▸ **PROVIDED PASSAGE**:
▼

2. Reclassification:
----------------
Certain items in the prior year's financial statements have been
reclassified to conform to 2003 presentation. These reclassifications
had no effect on total partners' capital or net income.
ITEM 2. MANAGEMENT'S DISCUSSION AND ANALYSIS OF FINANCIAL CONDITION AND RESULTS
OF OPERATIONS
CNL Income Fund VIII, Ltd. (the "Partnership") is a Florida limited
partnership that was organized on August 18, 1989 to acquire for cash, either
directly or through joint venture arrangements, both newly constructed and
existing restaurants, as well as land upon which restaurants were to be
constructed (the "Properties"), which are leased primarily to operators of
national and regional fast-food and family-style restaurant chains. The leases
are triple-net leases, with the lessees responsible for all repairs and
maintenance, property taxes, insurance and utilities. The Partnership owned 26
and 25 Properties directly as of March 31, 2003 and 2002, respectively. In
addition, the Partnership also owned 13 Properties indirectly through joint
venture or tenancy in common arrangements as of March 31, 2003 and 2002.
Capital Resources
Cash from operating activities was $927,375 and $909,509 for the
quarters ended March 31, 2003 and 2002, respectively. The increase in cash from
operating activities for the quarter ended March 31, 2003, was a result of
changes in the Partnership's working capital.
Cash and cash equivalents of the Partnership decreased to $1,532,605 at
March 31, 2003, from $1,571,487 at December 31, 2002. The funds remaining at
March 31, 2003, after payment of distributions and other liabilities will be
used to meet the Partnership's working capital and other needs.
Short-Term Liquidity
The Partnership's investment strategy of acquiring Properties for cash
and leasing them under triple-net leases to operators who meet specified
financial standards minimizes the Partnership's operating expenses. The general
partners believe that the leases will generate net cash flow in excess of
operating expenses.
The Partnership's short-term liquidity requirements consist primarily
of the operating expenses of the Partnership.
The general partners have the right, but not the obligation, to make
additional capital contributions if they deem it appropriate in connection with
the Partnership's operations.
The Partnership generally distributes cash from operations remaining
after the payment of the operating expenses of the Partnership, to the extent
that the general partners determine that such funds are available for
distribution. Based on cash from operations, the Partnership declared
distributions to limited partners of $787,501 for each of the quarters ended
March 31, 2003 and 2002. This represents distributions for each applicable
quarter of $0.023 per unit. No distributions were made to the general partners
for the quarters ended March 31, 2003 and 2002. No amounts distributed to the
limited partners for the quarters ended March 31, 2003 and 2002 are required to
be or have been treated by the Partnership as a return of capital for purposes
of calculating the limited partners' return on their adjusted capital
contributions. The Partnership intends to continue to make distributions of cash
available for distribution to the limited partners on a quarterly basis.
Total liabilities of the Partnership, including distributions payable,
decreased to $1,018,947 at March 31, 2003, from $1,125,886 at December 31, 2002,
primarily as a result of the payment of a special distribution to the limited
partners during the quarter ended March 31, 2003, which was accrued at December
31, 2002. The special distribution of $175,000 represented accumulated, excess
operating reserves. The general partners believe that the Partnership has
sufficient cash on hand to meet its current working capital needs.

▲

▸ **PROVIDED MATERIAL**:
▼

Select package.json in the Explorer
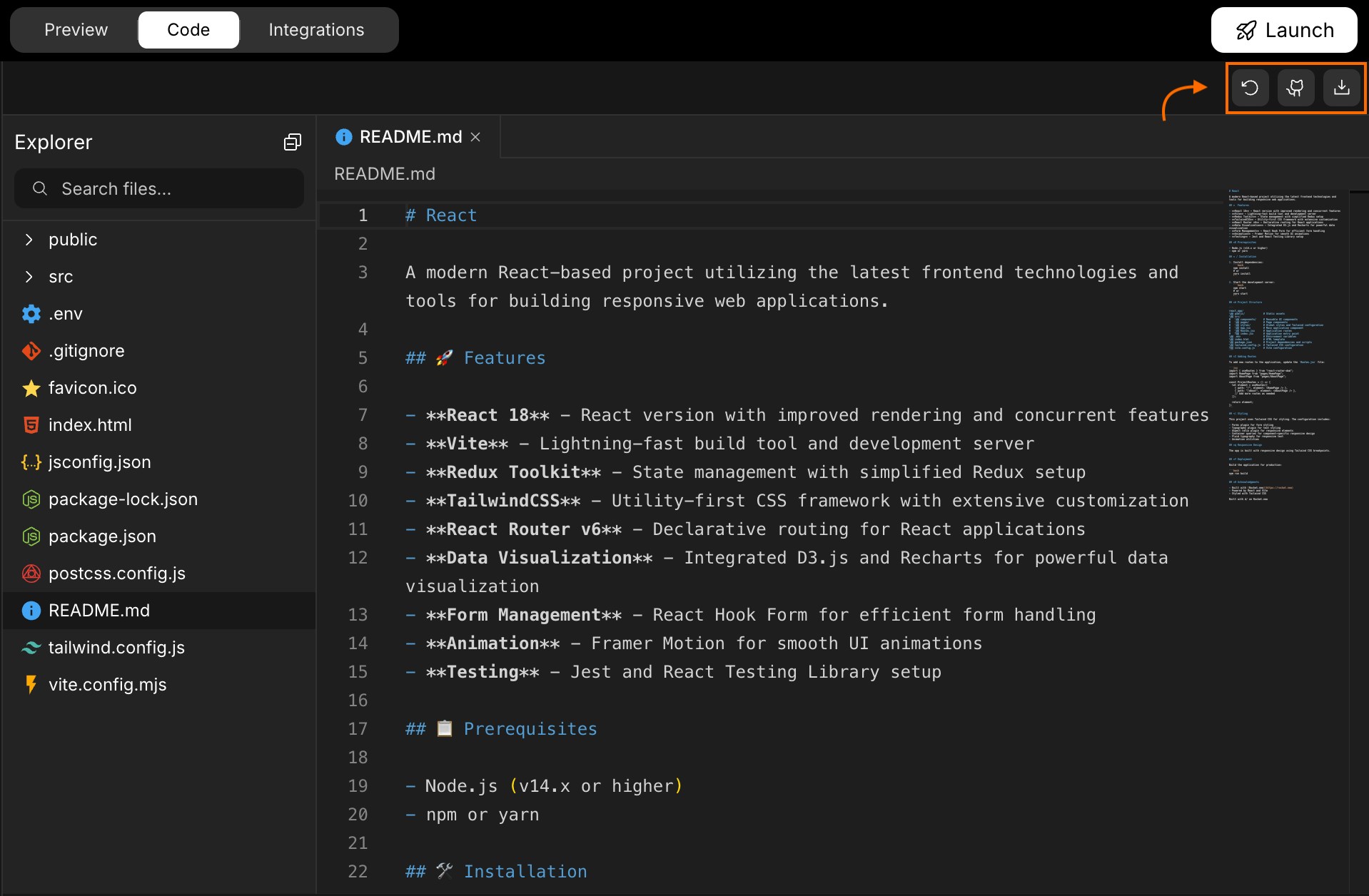 point(102,536)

▲

▸ **AIM OF THE TASK**:
Please answer these questions from the partnership report:
1. On what date was CNL Income Fund VIII, Ltd. organized?
2. What was the cash from operating activities for the quarter ended March 31, 2003?
3. What was the amount of the special distribution paid to the limited partners?

▸ **ANSWER TO THIS TASK**:
1. August 18, 1989
2. $927,375
3. $175,000